Exercise description
Reproduce the records from their first line through the line that contains "[350, 1056]", switching each "Screen dimensions" to "Display size" and leaving everything else unchanged.

[Data records]

■ ■ ■ ■

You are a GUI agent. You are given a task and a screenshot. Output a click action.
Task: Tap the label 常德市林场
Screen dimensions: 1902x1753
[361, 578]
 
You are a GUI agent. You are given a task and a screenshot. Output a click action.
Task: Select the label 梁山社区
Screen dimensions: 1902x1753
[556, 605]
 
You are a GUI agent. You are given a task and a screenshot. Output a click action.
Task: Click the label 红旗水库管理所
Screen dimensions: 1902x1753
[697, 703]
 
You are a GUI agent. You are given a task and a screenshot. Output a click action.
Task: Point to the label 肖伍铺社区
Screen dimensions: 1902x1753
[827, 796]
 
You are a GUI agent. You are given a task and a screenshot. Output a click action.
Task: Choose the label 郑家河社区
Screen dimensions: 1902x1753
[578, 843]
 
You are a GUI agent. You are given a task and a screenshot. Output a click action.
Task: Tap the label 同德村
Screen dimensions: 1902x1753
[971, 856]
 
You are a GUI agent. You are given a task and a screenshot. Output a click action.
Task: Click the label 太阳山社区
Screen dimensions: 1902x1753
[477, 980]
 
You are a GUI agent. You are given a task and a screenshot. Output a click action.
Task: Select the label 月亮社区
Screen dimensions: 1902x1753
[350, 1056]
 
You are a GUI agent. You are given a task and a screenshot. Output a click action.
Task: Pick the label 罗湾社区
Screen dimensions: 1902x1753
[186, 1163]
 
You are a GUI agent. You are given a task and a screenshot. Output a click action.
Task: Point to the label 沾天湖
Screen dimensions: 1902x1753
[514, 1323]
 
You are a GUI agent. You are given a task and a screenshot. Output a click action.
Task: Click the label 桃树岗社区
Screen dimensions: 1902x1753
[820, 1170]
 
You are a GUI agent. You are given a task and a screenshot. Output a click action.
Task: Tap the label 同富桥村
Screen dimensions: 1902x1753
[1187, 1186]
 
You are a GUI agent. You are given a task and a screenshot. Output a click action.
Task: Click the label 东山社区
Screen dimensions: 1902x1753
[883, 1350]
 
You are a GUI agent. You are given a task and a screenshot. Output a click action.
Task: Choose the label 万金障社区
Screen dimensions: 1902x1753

■ ■ ■ ■

Exercise answer
You are a GUI agent. You are given a task and a screenshot. Output a click action.
Task: Tap the label 常德市林场
Display size: 1902x1753
[361, 578]
 
You are a GUI agent. You are given a task and a screenshot. Output a click action.
Task: Select the label 梁山社区
Display size: 1902x1753
[556, 605]
 
You are a GUI agent. You are given a task and a screenshot. Output a click action.
Task: Click the label 红旗水库管理所
Display size: 1902x1753
[697, 703]
 
You are a GUI agent. You are given a task and a screenshot. Output a click action.
Task: Point to the label 肖伍铺社区
Display size: 1902x1753
[827, 796]
 
You are a GUI agent. You are given a task and a screenshot. Output a click action.
Task: Choose the label 郑家河社区
Display size: 1902x1753
[578, 843]
 
You are a GUI agent. You are given a task and a screenshot. Output a click action.
Task: Tap the label 同德村
Display size: 1902x1753
[971, 856]
 
You are a GUI agent. You are given a task and a screenshot. Output a click action.
Task: Click the label 太阳山社区
Display size: 1902x1753
[477, 980]
 
You are a GUI agent. You are given a task and a screenshot. Output a click action.
Task: Select the label 月亮社区
Display size: 1902x1753
[350, 1056]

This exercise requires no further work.